◆ **Problem statement**:
Please copy out the items below with every "Instruction" changed to "Task" and nothing else altered. Omit the pictures from your copy.

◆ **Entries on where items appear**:
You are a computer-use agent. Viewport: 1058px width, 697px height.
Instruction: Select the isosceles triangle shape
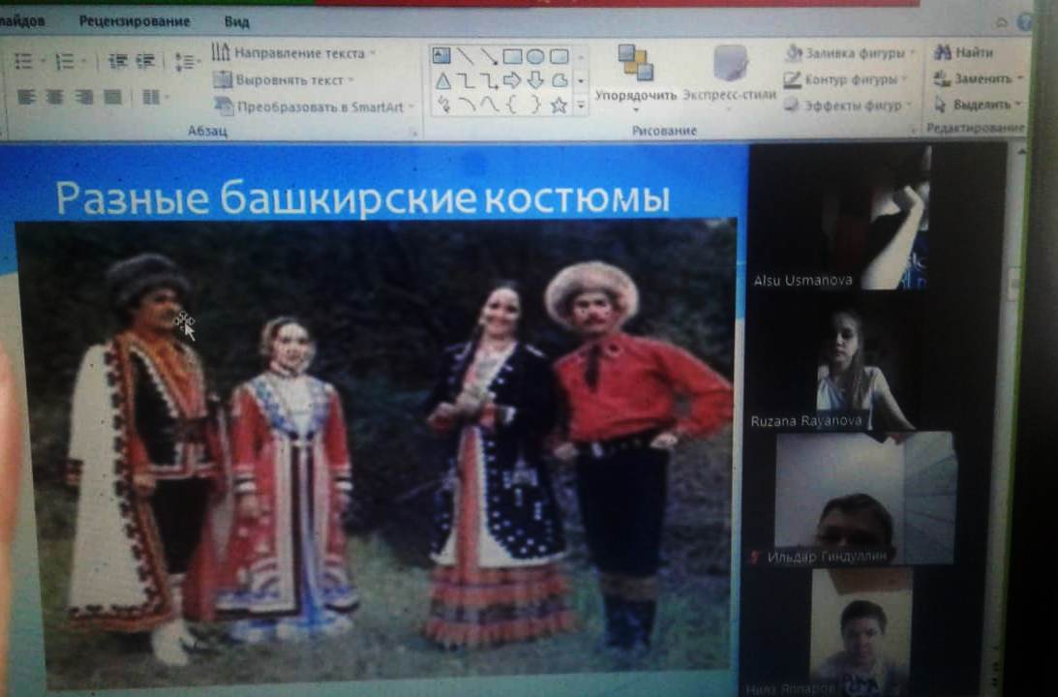(442, 80)
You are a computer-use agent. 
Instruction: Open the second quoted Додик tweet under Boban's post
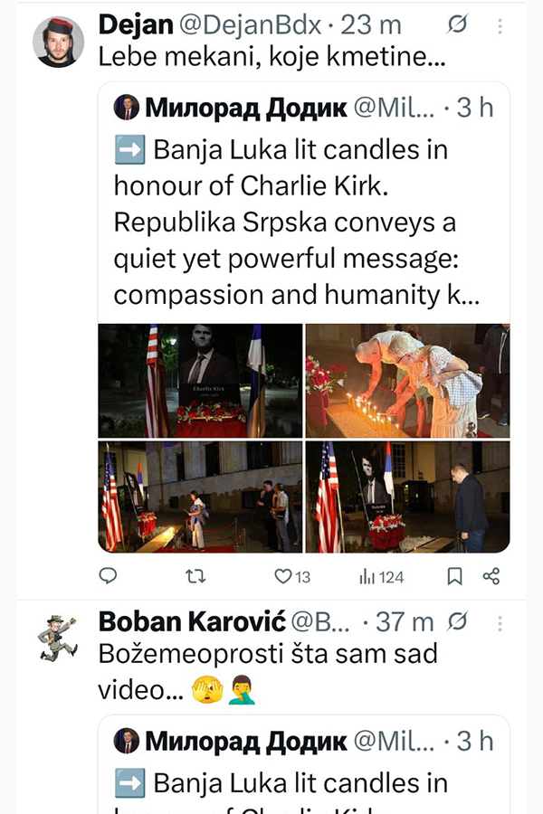click(304, 764)
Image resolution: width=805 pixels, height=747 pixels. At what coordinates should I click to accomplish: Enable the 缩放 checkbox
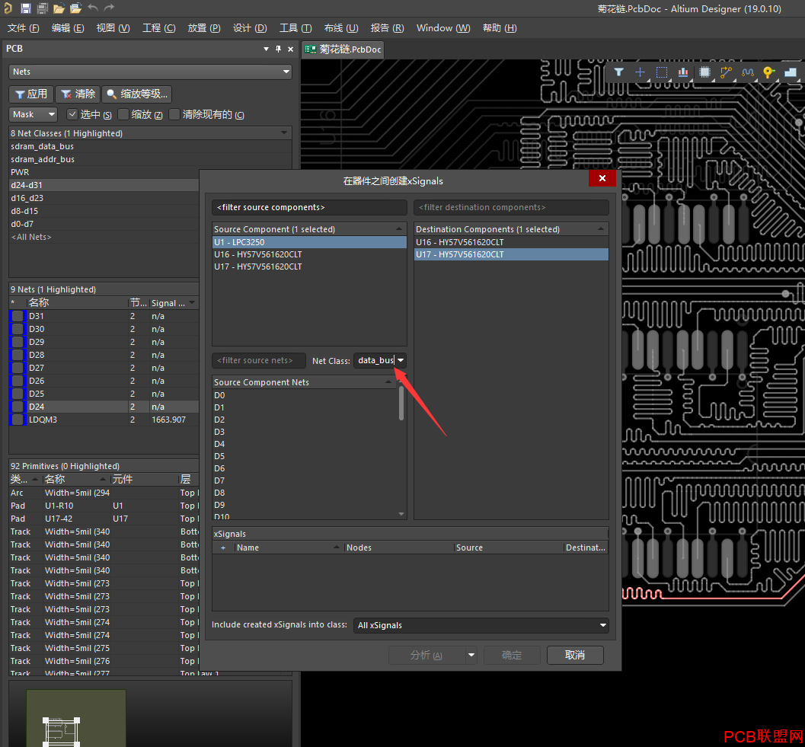tap(123, 114)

◆ **Full solution**:
You are a computer-use agent. Viewport: 1058px width, 697px height.
Task: Select the isosceles triangle shape
(442, 80)
You are a computer-use agent. 
Task: Open the second quoted Додик tweet under Boban's post
click(304, 764)
Image resolution: width=805 pixels, height=747 pixels. At what coordinates should I click to accomplish: Enable the 缩放 checkbox
tap(123, 114)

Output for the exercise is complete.